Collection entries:

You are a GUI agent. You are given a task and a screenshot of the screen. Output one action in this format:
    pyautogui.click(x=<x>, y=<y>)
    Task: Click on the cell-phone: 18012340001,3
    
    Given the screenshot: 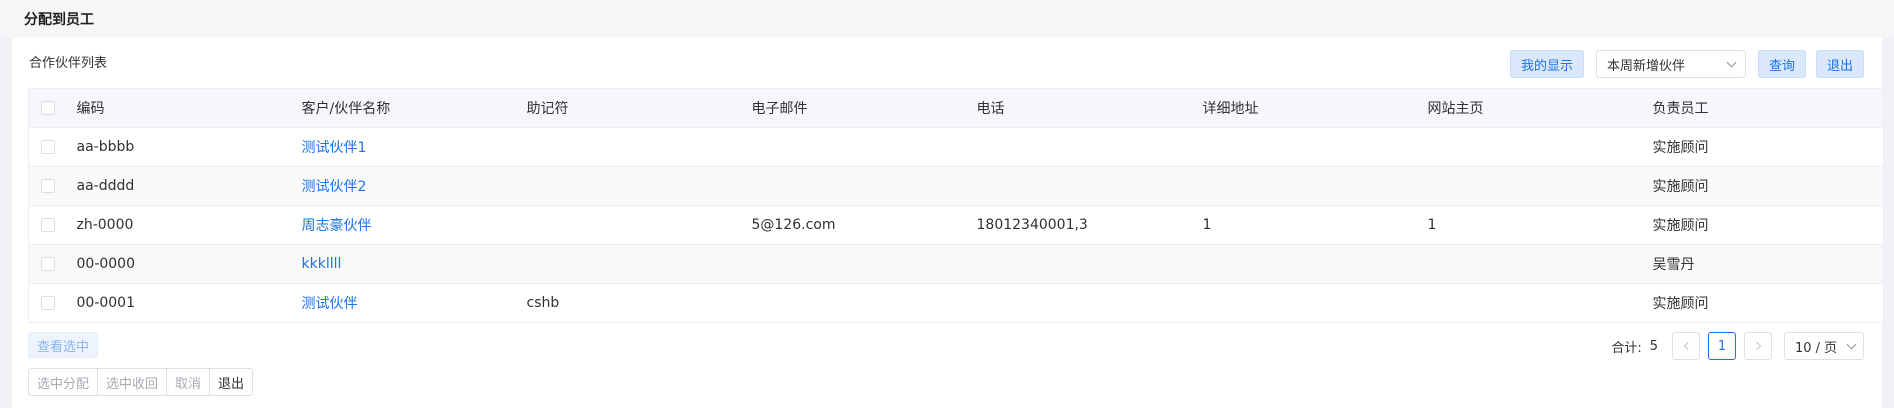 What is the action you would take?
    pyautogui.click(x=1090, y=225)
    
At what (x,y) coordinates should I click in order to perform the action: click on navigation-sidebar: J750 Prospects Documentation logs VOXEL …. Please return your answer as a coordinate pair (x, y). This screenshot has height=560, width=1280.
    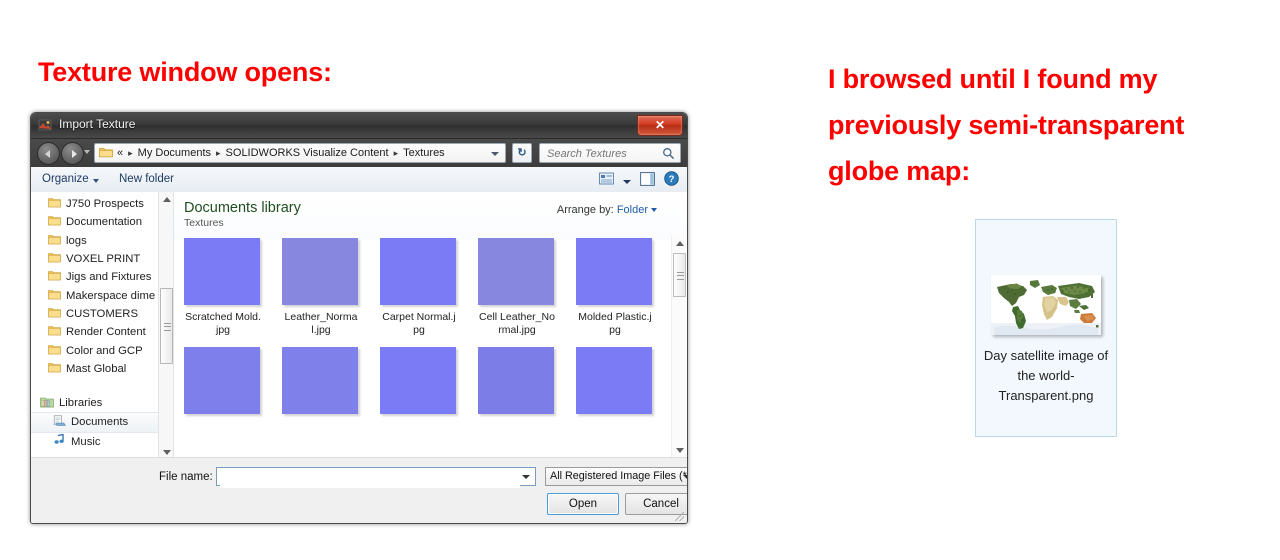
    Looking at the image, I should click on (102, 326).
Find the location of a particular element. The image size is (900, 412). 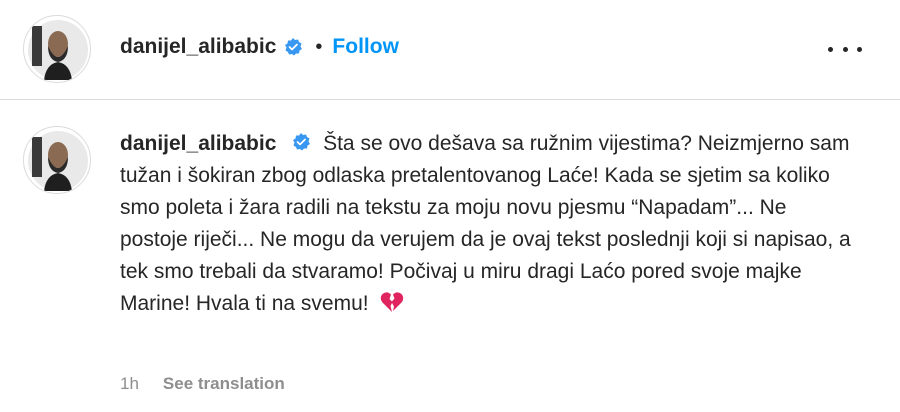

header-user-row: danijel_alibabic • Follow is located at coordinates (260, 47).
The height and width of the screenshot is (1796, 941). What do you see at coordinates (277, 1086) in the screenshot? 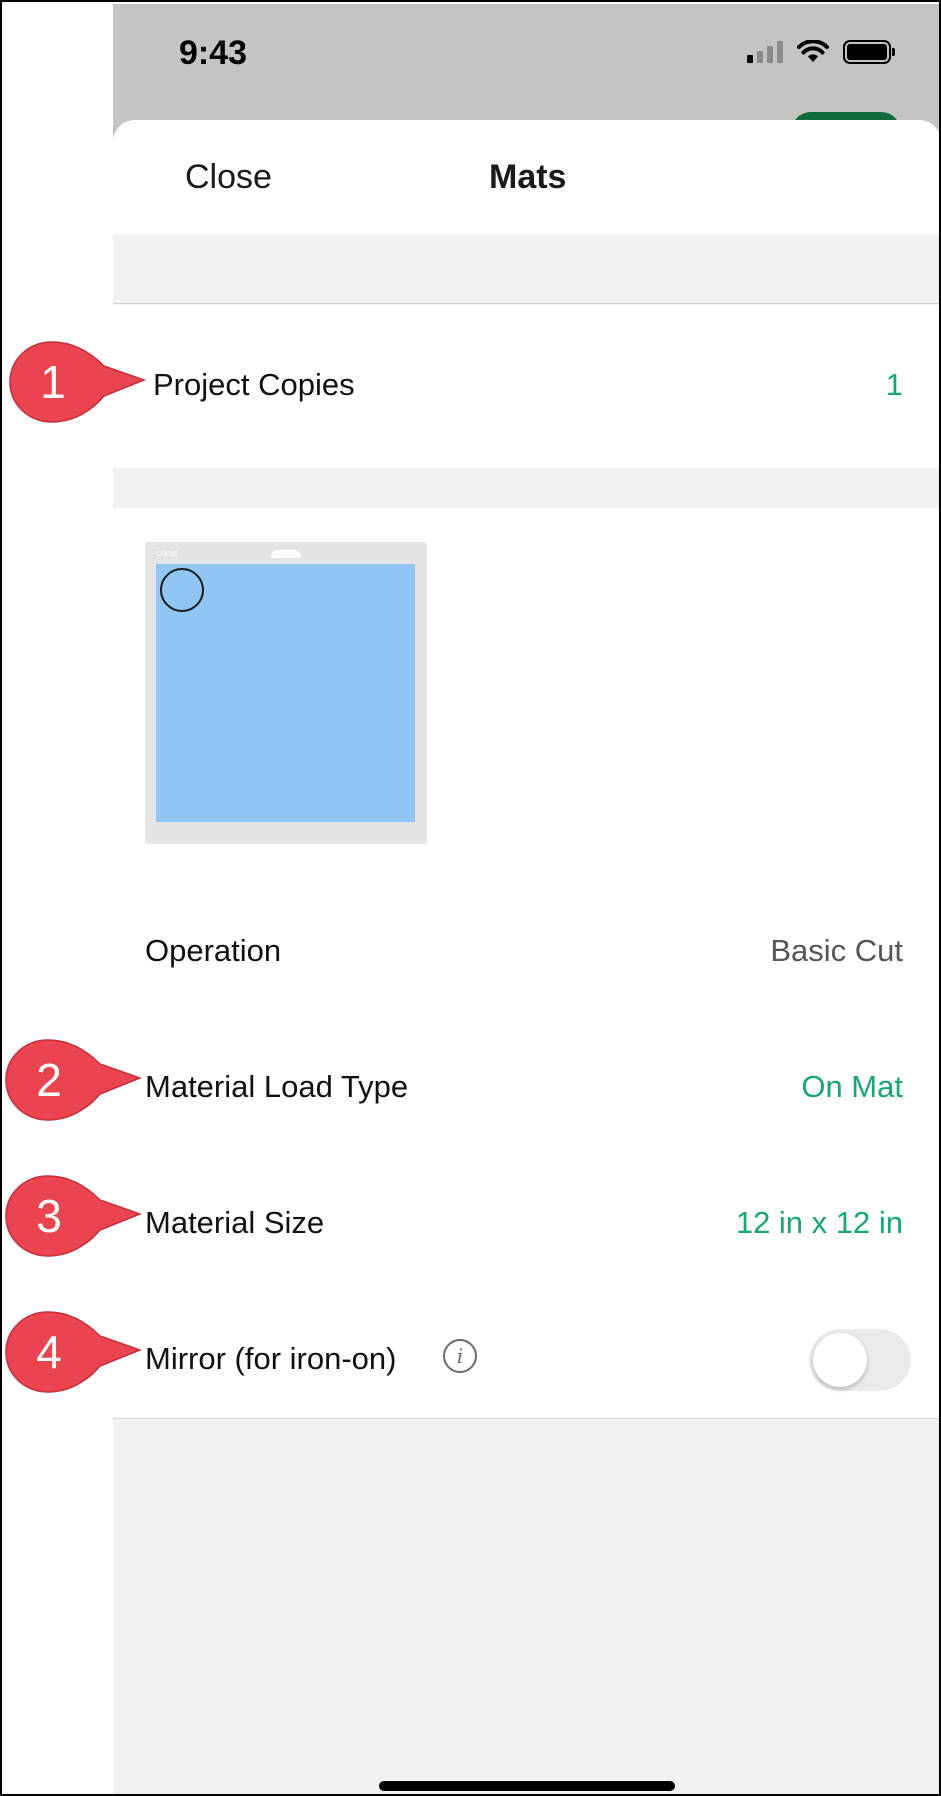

Description of the task
Convert the lines of the entries starting at the line that contains "At what (x,y)" and ending at the line that contains "Looking at the" into a Markdown table with the columns No. and Text, one row per line, with blank lines and pictures left out.

Written reply
| No. | Text |
|---|---|
| 1 | At what (x,y) coordinates should I click in order to perform the action: click on navigation-sidebar: J750 Prospects Documentation logs VOXEL …. Please return your answer as a coordinate pair (x, y). This screenshot has height=560, width=1280. |
| 2 |     Looking at the image, I should click on (102, 326). |